Lena Sun at the Washington Post asked the right question this week: why don’t we know what food is spreading the Cyclospora sickening thousands of Americans? Her answer — that this parasite is one of the hardest foodborne bugs to trace, with a long lag between the tainted bite and the first symptom, a genome too large for our fingerprinting tools to fully read, and a distribution system so tangled that one supplier feeds a hundred kitchens — is all true. I’ve watched investigators chase this ghost since the Guatemalan raspberries of the 1990s. It is genuinely hard.

But there’s a harder truth underneath the hard science, and it doesn’t show up under a microscope. We don’t know what’s making people sick partly because, last year, we decided we’d rather not know. In July 2025, the CDC quietly made Cyclospora reporting optional when it scaled back FoodNet, its foodborne surveillance network. Reporting optional — in the middle of a pathogen’s peak season. That’s a choice, dressed up as bad luck.

You can see the result in the numbers that don’t add up. As of July 9, the CDC counted 843 confirmed cases. Michigan alone was sitting on more than 1,500. When a single state’s tally is nearly double the national “official” count, that’s not a mystery of biology — it’s a mystery of accounting. Sun’s own reporting puts the real figure north of 2,000 across more than 30 states, with 80-plus people hospitalized. The parasite isn’t hiding. The data is.

And let’s retire the advice pasted into every one of these stories: wash your produce. You can’t rinse your way out of this one. Cyclospora shrugs off disinfectants and lodges in the crevices of a raspberry or a sprig of cilantro where water never reaches. Sun’s article runs a photo from 1998, when the FDA blocked Guatemalan raspberry imports, and the caption says it plainly: washing may not remove the germs hidden in the fruit. The only thing that reliably kills it is heat — 158 degrees. 

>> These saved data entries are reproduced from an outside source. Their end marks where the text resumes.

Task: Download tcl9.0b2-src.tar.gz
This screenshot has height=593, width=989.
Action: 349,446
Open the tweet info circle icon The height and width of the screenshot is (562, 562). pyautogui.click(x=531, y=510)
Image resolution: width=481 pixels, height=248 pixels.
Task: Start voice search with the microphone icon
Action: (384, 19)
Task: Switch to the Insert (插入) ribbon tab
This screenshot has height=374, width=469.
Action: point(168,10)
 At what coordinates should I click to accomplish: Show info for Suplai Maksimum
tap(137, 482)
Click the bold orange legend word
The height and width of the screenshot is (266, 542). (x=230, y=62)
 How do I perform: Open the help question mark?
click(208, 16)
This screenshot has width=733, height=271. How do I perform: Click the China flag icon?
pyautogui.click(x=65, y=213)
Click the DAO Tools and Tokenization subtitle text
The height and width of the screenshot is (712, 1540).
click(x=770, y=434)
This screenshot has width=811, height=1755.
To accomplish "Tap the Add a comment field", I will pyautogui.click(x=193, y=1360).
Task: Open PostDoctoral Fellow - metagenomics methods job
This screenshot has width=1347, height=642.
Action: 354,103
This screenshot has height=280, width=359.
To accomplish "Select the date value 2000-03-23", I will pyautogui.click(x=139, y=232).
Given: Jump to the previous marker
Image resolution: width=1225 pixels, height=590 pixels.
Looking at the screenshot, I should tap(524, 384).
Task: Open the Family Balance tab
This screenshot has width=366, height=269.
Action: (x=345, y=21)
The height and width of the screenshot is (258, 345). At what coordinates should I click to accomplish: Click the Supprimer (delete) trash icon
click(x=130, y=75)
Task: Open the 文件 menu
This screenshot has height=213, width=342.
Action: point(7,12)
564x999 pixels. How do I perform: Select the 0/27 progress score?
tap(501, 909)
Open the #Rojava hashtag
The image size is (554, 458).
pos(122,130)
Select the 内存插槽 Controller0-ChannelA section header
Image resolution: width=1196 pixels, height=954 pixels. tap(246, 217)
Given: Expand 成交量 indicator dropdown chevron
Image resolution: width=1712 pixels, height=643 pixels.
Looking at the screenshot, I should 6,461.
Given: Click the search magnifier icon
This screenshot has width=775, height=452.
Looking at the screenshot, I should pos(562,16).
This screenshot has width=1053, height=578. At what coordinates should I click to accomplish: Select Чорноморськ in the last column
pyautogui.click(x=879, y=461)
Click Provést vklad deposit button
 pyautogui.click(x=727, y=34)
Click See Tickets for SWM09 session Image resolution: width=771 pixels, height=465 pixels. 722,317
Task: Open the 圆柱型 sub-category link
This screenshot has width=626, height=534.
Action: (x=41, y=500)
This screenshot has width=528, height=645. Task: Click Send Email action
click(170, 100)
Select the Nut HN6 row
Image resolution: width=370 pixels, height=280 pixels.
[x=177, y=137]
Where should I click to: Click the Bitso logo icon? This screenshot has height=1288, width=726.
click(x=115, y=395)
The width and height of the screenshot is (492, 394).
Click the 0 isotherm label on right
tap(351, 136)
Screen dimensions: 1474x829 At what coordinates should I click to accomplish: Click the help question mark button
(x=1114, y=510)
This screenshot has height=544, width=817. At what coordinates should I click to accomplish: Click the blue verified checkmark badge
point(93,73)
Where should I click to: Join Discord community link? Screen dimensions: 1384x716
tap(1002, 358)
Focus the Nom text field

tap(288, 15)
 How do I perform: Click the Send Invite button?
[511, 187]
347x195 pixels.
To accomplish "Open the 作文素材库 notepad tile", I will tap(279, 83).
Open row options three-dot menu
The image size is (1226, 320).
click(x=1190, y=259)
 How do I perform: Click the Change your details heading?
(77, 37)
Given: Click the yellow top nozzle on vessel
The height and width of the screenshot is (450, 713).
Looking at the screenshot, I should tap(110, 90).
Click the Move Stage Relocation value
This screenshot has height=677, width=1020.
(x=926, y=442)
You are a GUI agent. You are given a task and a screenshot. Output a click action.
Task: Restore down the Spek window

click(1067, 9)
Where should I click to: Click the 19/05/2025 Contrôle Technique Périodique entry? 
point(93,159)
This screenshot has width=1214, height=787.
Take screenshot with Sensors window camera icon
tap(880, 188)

Sun is right that a large outbreak, for all its misery, is the best shot investigators get at a source, because more sick people means more grocery receipts and restaurant tickets to cross-reference. But you only get that shot if you’re still counting. Make reporting optional and you don’t just lose a number on a dashboard — you lose the ability to find the farm, name the supplier, and pull the product before the next family orders the salad. You cannot trace what you refuse to count.